Maintenance of the heterochromatin profile of the ring-stage active var gene during gametocytogenesis

To probe into the epigenetic mechanism by which var gene expression might be maintained upon transmission, we performed ChIP-qPCR using stage III–IV gametocytes from the same parasite cultures we used for ring-stage ChIP-qPCR (cell bank aliquot A +/- CSA-enriched, cell bank subclones A2E10 and A1G9). Intriguingly, the H3K9me3 profile of the previously active var gene seems to be maintained during gametocytogenesis, albeit a drastic down-regulation of the corresponding var transcripts was observed (Figs 4E and S7). This was observed for the subtelomeric var2csa locus in CSA-selected cell bank aliquot A parasites and the subclonal line A1G9, as well as for the centromeric located Pf7G8_040025600 in unselected cell bank aliquot A parasites and the A2E10 subclone.

------------------------

ACTION ITEM> Please rewrite the text on var gene heterochromatin, starting at "To probe into" and ending at "the A2E10 subclone.", with "Intriguingly" swapped for "Interestingly".

------------------------

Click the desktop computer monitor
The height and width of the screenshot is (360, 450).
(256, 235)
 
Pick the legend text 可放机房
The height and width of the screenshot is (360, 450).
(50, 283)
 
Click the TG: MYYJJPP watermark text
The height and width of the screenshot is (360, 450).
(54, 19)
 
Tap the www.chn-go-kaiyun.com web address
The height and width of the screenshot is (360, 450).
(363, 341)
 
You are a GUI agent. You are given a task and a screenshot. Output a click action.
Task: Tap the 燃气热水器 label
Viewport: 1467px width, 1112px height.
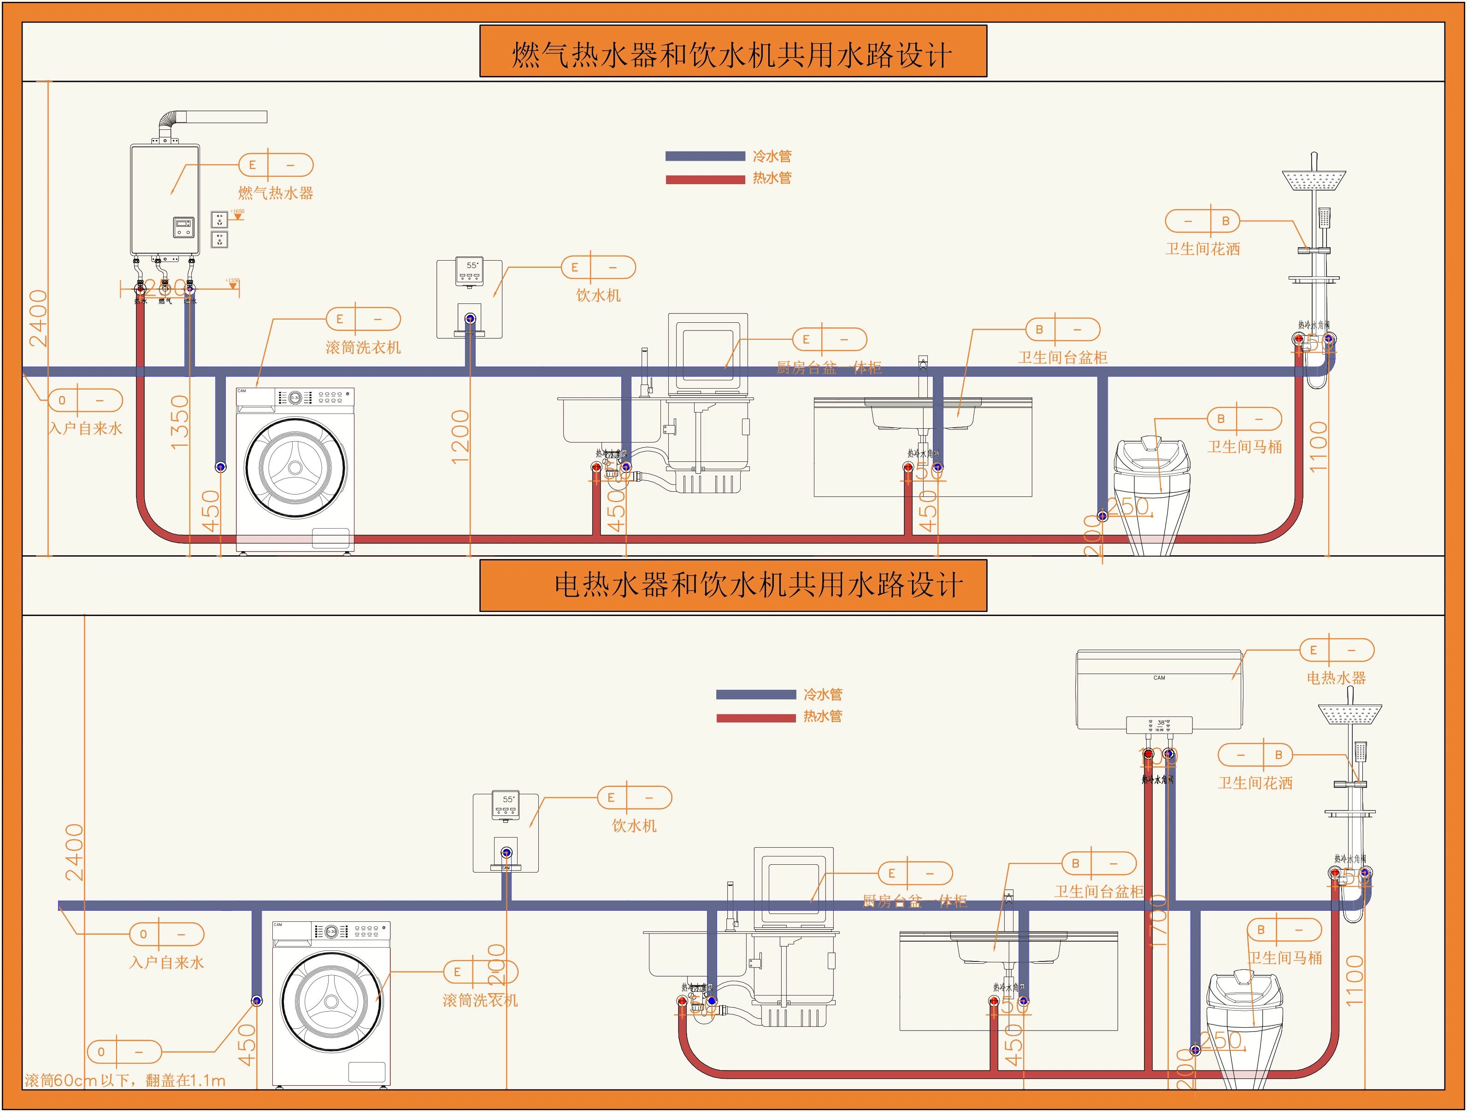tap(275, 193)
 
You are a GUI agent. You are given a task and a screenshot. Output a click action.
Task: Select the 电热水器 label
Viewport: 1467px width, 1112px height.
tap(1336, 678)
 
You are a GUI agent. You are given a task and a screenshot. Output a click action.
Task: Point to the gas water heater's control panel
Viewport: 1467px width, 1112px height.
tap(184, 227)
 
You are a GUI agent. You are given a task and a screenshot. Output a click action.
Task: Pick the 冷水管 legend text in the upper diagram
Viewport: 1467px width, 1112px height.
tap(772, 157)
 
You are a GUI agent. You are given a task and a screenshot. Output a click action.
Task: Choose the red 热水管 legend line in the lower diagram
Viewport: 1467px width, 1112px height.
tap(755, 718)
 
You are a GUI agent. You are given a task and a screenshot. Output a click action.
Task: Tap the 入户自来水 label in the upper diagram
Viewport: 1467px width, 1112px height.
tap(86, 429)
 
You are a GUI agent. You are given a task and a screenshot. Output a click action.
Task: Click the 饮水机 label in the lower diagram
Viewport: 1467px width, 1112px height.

------------------------

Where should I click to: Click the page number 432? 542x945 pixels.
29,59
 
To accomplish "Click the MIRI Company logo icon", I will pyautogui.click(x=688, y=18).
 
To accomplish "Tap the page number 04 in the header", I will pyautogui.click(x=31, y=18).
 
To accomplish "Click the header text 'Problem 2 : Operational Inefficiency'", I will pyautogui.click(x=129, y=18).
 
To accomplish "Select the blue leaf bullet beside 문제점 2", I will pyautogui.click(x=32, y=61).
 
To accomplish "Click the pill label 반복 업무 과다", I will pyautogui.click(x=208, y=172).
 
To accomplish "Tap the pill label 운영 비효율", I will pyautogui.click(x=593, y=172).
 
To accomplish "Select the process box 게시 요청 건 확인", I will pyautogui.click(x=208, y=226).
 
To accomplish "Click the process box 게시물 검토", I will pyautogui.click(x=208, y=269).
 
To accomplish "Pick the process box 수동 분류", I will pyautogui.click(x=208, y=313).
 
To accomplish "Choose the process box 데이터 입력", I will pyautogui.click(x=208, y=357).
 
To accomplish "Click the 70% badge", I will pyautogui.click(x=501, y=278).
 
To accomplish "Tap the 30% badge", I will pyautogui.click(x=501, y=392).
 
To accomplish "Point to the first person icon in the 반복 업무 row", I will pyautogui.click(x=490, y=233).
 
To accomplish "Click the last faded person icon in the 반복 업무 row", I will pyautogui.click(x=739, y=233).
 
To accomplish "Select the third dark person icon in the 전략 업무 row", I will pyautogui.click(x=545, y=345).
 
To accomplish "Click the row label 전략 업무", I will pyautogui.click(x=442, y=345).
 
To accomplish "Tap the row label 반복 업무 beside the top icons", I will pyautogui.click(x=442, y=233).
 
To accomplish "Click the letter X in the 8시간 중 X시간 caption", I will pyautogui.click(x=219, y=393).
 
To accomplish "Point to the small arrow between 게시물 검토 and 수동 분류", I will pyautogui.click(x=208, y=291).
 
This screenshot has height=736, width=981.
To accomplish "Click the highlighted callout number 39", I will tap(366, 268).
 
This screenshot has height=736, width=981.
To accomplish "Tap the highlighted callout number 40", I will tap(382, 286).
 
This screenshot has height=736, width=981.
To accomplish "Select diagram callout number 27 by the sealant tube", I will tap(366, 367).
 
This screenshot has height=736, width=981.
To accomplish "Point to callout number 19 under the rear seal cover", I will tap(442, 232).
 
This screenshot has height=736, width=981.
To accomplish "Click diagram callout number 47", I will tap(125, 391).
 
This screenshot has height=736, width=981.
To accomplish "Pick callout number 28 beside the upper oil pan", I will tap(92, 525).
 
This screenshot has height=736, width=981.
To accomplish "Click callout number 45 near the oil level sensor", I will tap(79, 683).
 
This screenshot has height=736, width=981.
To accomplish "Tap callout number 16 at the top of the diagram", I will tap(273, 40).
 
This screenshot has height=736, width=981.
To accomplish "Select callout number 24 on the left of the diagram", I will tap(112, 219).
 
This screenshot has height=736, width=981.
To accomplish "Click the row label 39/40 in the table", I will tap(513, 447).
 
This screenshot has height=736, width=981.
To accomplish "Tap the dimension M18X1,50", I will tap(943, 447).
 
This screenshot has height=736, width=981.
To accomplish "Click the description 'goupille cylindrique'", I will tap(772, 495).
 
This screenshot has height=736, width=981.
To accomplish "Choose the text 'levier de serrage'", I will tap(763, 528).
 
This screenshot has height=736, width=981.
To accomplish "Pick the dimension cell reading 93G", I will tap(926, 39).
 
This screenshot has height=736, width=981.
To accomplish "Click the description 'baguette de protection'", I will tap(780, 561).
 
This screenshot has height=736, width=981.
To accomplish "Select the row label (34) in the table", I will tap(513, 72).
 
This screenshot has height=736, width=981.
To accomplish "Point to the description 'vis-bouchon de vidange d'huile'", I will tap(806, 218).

------------------------

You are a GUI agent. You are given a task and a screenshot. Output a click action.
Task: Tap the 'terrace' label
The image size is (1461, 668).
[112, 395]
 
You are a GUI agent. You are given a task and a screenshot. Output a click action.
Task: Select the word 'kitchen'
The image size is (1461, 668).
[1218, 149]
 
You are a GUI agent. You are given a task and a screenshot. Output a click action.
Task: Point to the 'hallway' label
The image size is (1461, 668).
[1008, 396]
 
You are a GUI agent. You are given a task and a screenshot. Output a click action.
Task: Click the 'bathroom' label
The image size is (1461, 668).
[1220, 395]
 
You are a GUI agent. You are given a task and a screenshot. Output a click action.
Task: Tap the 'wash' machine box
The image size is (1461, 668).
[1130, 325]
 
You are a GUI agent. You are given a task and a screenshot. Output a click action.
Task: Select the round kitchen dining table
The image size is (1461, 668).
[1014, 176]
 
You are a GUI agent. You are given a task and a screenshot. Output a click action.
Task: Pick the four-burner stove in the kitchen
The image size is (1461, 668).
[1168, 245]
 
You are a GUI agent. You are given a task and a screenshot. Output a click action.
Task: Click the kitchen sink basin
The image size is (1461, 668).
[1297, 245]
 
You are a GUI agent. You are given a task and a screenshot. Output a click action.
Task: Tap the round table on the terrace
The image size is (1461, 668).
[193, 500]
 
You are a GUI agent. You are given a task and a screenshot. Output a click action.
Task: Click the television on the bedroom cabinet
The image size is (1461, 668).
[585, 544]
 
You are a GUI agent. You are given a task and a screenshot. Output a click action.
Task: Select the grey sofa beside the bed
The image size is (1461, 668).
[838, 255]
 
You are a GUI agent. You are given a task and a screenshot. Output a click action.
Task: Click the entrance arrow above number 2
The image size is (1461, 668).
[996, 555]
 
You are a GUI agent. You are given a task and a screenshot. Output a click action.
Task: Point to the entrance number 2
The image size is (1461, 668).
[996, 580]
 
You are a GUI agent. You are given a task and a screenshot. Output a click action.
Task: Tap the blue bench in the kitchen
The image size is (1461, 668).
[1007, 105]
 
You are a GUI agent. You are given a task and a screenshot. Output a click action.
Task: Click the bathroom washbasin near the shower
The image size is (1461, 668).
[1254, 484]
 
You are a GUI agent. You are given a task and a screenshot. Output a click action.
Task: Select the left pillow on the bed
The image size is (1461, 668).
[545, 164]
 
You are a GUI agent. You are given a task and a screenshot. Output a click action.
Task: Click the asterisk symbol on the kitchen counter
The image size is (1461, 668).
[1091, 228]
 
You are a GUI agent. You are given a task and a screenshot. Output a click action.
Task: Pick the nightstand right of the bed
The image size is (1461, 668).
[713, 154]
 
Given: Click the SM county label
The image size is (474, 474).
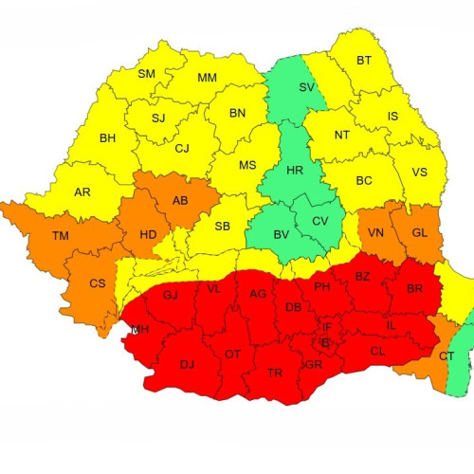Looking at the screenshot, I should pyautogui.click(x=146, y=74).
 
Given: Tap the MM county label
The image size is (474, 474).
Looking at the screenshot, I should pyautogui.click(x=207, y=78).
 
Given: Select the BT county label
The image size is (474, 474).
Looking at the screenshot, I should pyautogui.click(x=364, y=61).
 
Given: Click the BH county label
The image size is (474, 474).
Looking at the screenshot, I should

------------------------

ANSWER SPACE>
To probe into the epigenetic mechanism by which var gene expression might be maintained upon transmission, we performed ChIP-qPCR using stage III–IV gametocytes from the same parasite cultures we used for ring-stage ChIP-qPCR (cell bank aliquot A +/- CSA-enriched, cell bank subclones A2E10 and A1G9). Interestingly, the H3K9me3 profile of the previously active var gene seems to be maintained during gametocytogenesis, albeit a drastic down-regulation of the corresponding var transcripts was observed (Figs 4E and S7). This was observed for the subtelomeric var2csa locus in CSA-selected cell bank aliquot A parasites and the subclonal line A1G9, as well as for the centromeric located Pf7G8_040025600 in unselected cell bank aliquot A parasites and the A2E10 subclone.